To the unthinking, the word “now” could be the simplest word there is, but at closer inspection, this linguistic device gets used in a rather complex way. A couple of examples will show this.


Example 1
“Now is the summer of our discontent.”
This famous line by Shakespeare refers to an entire season.


Example 2
“I will do it now.”
In reality this means I’m going to do it very soon, probably within seconds, but timewise, it tells you something about a future action.

 

Example 3
“Now is not the time to buy a house.”
In this case, the time aspect is extremely vague. What does it mean? Today? This week? This month? This year? During the recession? Without additional clues in the context we simply don’t know what now means.
 

Example 4
Question: “When did you hurt yourself?
Answer: “Just now.”
This is a clear reference to a past event.
 

The word “present” also gets used in a very vague way. Just look at the following sentence:
“At present, we don’t plan for every eventuality.”

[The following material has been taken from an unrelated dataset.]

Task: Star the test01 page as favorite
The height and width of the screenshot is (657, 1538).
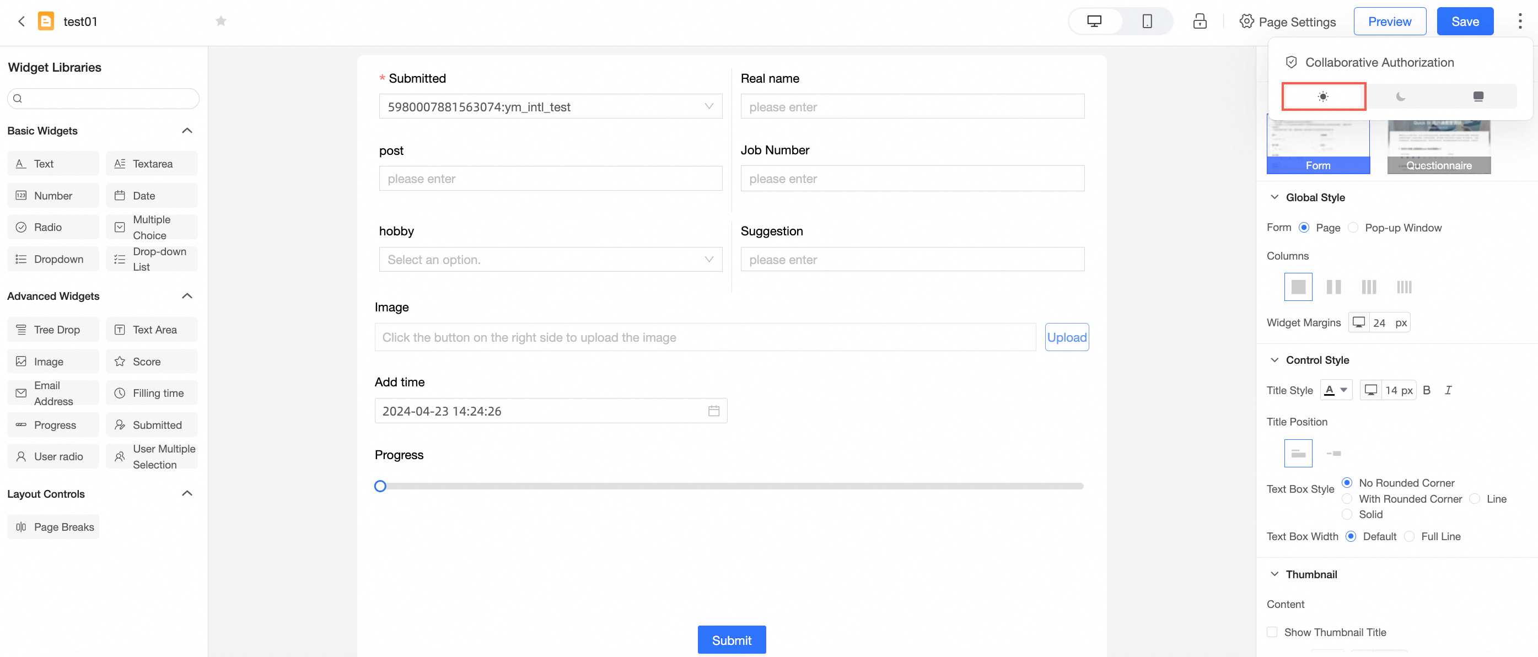Action: (x=221, y=21)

Here the phrase “at present” means in this day and age or nowadays. Again a clear example of a blurry time frame.
 

In conclusion, one can say that the human concept of the present is mainly a linguistic device that gets used to cope with a natural phenomenon, that doesn’t fit with our sense of belonging. The innate inability to cope with the continuous transition between past and future made it necessary for mankind to come up with an artificially helpful name for a continuous state of flux when dealing with the concept of time. Unfortunately, it makes the advice to people who suffer from stress, and who should alter their thinking patterns to achieve happiness a bit vague. Advising people to enjoy the present more, is an empty phrase. More fitting would be to advise them to stop having the thinking patterns of the past and enjoy the world more in the future.